Henry James et Flaubert

Les Amis de Flaubert – Année 1970 – Bulletin n° 36 – Page 37

 

Henry James et Flaubert

Henry James, frère de William, le philosophe américain du pragmatisme est l’auteur de nombreux romans d’analyse et d’un ouvrage sur Flaubert, en anglais, paru en 1902, et qui vient seulement d’être traduit en français, par Michel Zéfarra (Éditions de l’Herne, Paris). Né en 1843, ayant vécu à Paris de nombreuses années, il avait personnellement connu Flaubert. Il se fit naturaliser anglais et devait mourir en 1916. Il était demeuré profondément anglo-saxon de caractère et d’idées, écrivant : « Nous, tout au moins les Anglo-Américains, qui sommes davantage répandus dans le monde, gîtons un peu partout, et dont le code des rapports humains est plus lâche, plus superficiel et marqué aussi de moins d’intelligence, nous nous contentons d’arrangements à bon marché ; bien persuadés que toute prétention à séduire en est absente, nous nous portons, nantis d’une bonhomie servant de couverture à notre épaisseur intellectuelle, vers tout lieu susceptible de nous amuser ».

Henry James fut le précurseur de l’irlandais Joyce : « le seul véritable interprète du langage romanesque de Flaubert ». James se demandait si, à la lecture de certains passages de la correspondance du romancier rouennais, si son soutien majeur n’était pas la haine. Il avait eu la chance de le rencontrer parfois dans les toutes dernières années de sa vie : « grand, puissant, saisissant d’aspect, ses amis allaient admirer en lui l’Aîné, le type même de la vitalité normande et lui-même, en homme d’imagination, semble avoir senti parler la race dans sa stature, dans sa prestance, dans l’« éclat de ses yeux saillants comme dans sa longue moustache fauve ».

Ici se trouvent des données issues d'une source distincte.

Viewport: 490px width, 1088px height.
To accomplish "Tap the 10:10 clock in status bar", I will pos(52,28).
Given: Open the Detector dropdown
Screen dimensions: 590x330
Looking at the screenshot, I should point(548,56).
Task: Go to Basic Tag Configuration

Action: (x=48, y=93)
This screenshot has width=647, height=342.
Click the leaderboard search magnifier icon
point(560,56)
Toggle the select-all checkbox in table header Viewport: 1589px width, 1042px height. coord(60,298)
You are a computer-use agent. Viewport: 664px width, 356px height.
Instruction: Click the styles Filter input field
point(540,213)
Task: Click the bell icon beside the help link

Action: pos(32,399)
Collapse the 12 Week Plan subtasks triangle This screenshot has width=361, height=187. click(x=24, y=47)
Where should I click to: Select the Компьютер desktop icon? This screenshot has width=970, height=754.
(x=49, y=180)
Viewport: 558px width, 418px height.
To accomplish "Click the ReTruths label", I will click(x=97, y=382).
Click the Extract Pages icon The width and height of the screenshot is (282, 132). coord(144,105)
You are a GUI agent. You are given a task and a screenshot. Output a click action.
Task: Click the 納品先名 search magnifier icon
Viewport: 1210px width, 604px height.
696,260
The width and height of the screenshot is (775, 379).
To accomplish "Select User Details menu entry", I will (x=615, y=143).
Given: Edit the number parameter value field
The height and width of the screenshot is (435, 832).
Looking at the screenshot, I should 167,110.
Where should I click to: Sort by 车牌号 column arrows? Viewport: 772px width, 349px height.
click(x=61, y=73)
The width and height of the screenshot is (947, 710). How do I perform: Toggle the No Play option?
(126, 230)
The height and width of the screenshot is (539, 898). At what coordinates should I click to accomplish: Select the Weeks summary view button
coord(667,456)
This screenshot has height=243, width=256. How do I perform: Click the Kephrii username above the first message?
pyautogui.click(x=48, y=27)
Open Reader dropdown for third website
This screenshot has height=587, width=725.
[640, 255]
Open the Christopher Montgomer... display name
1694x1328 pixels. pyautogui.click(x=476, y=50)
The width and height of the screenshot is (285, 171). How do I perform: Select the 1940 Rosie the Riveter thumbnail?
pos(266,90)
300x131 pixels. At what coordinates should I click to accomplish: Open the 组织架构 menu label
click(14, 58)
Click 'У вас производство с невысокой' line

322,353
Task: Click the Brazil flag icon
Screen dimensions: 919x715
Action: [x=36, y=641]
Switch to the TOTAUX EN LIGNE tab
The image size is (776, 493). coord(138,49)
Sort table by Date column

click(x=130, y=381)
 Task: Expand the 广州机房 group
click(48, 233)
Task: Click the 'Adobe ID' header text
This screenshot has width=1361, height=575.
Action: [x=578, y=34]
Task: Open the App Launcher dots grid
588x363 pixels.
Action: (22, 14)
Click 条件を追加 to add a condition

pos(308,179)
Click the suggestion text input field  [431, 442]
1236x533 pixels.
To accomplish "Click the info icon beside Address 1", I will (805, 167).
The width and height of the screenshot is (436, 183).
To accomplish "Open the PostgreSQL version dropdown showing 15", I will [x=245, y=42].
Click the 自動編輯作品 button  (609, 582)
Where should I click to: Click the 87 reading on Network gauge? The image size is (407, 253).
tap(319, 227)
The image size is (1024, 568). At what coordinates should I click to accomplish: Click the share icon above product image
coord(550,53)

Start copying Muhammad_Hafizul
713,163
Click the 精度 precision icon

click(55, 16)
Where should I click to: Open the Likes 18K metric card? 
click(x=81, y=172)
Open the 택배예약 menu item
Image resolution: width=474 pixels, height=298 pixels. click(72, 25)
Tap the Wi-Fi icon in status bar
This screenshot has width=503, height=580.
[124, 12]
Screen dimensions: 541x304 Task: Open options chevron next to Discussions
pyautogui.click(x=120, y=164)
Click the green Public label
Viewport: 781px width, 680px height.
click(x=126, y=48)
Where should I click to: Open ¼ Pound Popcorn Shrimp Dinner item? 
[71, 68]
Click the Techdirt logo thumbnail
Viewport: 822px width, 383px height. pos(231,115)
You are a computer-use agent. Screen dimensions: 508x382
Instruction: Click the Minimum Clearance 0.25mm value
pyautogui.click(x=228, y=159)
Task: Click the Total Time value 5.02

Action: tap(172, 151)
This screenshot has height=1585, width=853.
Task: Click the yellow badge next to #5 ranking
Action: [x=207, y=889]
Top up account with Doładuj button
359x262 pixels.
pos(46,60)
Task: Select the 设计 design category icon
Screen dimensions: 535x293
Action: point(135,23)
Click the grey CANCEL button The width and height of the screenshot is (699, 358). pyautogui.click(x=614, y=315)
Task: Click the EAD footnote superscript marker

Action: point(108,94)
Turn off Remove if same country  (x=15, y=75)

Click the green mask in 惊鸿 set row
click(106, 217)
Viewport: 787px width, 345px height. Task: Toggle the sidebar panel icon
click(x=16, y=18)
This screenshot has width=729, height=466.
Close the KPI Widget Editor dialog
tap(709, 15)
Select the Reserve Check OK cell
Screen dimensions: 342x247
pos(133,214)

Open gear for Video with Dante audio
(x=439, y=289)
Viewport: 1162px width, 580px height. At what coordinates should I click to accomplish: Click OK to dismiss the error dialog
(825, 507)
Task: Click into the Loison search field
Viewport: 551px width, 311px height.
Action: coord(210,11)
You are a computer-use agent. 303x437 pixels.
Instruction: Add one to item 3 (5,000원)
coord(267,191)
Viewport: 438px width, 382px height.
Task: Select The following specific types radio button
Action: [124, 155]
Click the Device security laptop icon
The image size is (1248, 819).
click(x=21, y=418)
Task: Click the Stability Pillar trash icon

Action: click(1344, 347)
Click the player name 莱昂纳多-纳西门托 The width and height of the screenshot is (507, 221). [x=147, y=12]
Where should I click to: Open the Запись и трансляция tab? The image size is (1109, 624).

Il dut venir le voir à Croisset car il en dit : « Croisset ! Néanmoins, c’est dans une longue sécurité, dans la solitude presque toujours inviolée de Croisset près de Rouen, qu’il se présente surtout à nos yeux, burinant livre après livre dans une ancienne et vaste pièce aux multiples fenêtres dont la terrasse surplombe une large Seine et ses bateaux qui passent. C’était en fait une cellule monacale, close aux échos du monde et à ses accidents, dont l’immobile silence, durant de longues périodes, n’était guère rompu que par le grincement des chaînes de hallage des chalands sur le fleuve… en dépit de sa totale impiété, Flaubert fut essentiellement un anachorète ».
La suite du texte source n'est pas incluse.